Blueberries provide powerful anti-oxidants called polyphenols that help protect the blood vessels from inflammatory damage. Also anthocyanins in berries have also been shown to protect against high blood pressure.
2.) Olive Oil
Olive oil is high in mono-unsaturated fats which helps protect the heart and cardiovascular system. It is ideal to consume olive oil raw and cold pressed (extra-virgin), excellent on salads, drizzled over vegetables raw and cooked, in savoury smoothies and juices, and it can also be used as a soup dressing, drizzled over a soup dish.
Nuts, particularly almonds, walnuts and macadamias, are an easy snack and are packed full of vitamins, minerals, protein and good fats. The good fat in nuts helps boost the good HDL cholesterol which aids in the removal of the bad LDL cholesterol from the blood vessels and takes it into the liver to be eliminated. Nuts also contain vitamin E which has a particular protective effect on free radical damage to the blood fats and to the cells of the cardiovascular system.
4.) Oily cold water fish
Oily cold water fish such as salmon, mackerel, anchovies, herring, trout and sardines provide significant omega 3 fatty acids which have been shown to protect the heart, reduce cholesterol and inflammation, slow plaque build-up in the arteries and reduce blood pressure.
5.) Dark Green leafy vegetables
Dark leafy greens such as kale and spinach contain carotenoids, lutein, folate, magnesium, potassium and calcium.
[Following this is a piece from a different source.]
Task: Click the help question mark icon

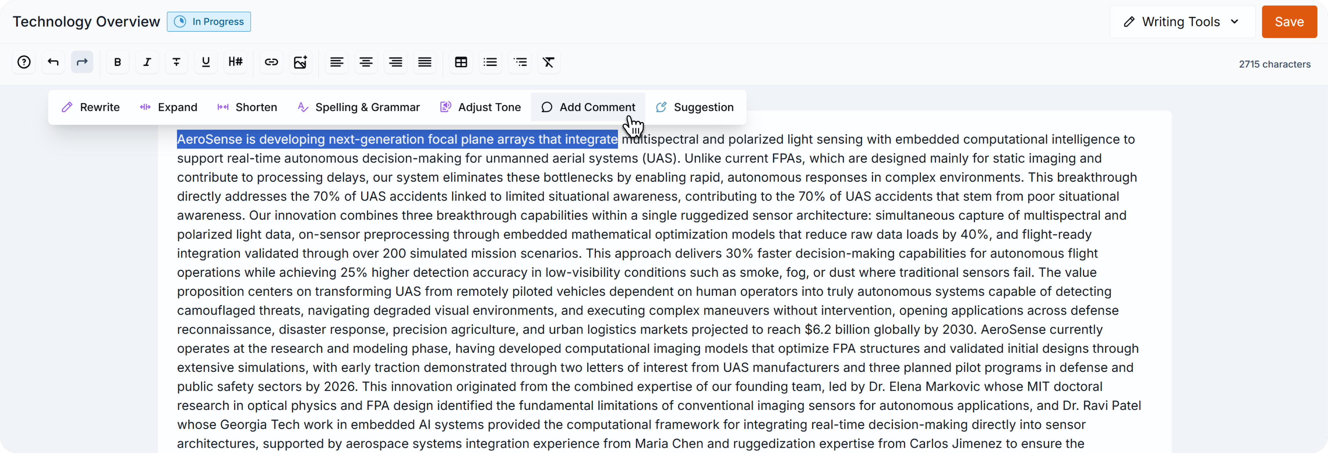Action: [x=24, y=62]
The electrolytes help reduce high blood pressure, the carotenoids and other nutrients protect against oxidative blood vessel wall damage and the folate can help bring down levels of homocysteine which contributes to cardiovascular damage.
6.) Dark Chocolate
Dark chocolate may help lower blood pressure. It appears that a compound in cocoa, called epicatechin, boosts nitric oxide, a substance that has been shown to be crucial to healthy blood vessels by helping regulate healthy blood pressure. Be sure to choose dark chocolate, ideally one that is greater than 70% cocoa solids or even better 100% raw cacao nibs or ground in recipes, healthy treats and smoothies.
Avocados are high in heart smart mono-unsaturated fats and vitamin E in their perfectly natural state. This is my favourite fast food for my daughter when we need a snack in a hurry. Studies also indicate that the fat in avocados will increase the absorption of the carotenoids such as beta-carotenes and lycopene in the other vegetables in a salad such as the spinach, tomato, carrot and peppers! So by adding an avocado you are not only increasing your mono-unsaturated fats but you are also increasing the absorption (estimated by 200%) and utilisation of the carotenoids which are also heart protective. Win-Win!
8.) Chia & Flaxseeds
Full of omega 3 fatty acids, alpha linolenic acid, minerals, soluble and insoluble fibre. These seeds are so easy to add to smoothies, juices, breakfast meals and salads. Fibre aids in the removal and elimination of cholesterol via the bowel while the fatty acids support healthy cholesterol while decreasing triglycerides.
A clove a day keeps heart disease away! Garlic has been shown to act as a natural anti-clotting agent and has been shown to slow the development of atherosclerosis and lower blood pressure, it contains many natural occurring anti-oxidants which help protect the heart and vessels. Garlic can be added to many meals, made into salad dressings and even added to your savoury juices.
Tomatoes contain carotenoid compounds but they particularly contain a super anti-oxidant called lycopene. This anti-oxidants helps reduce blood pressure and cholesterol thus protecting the heart and blood vessels.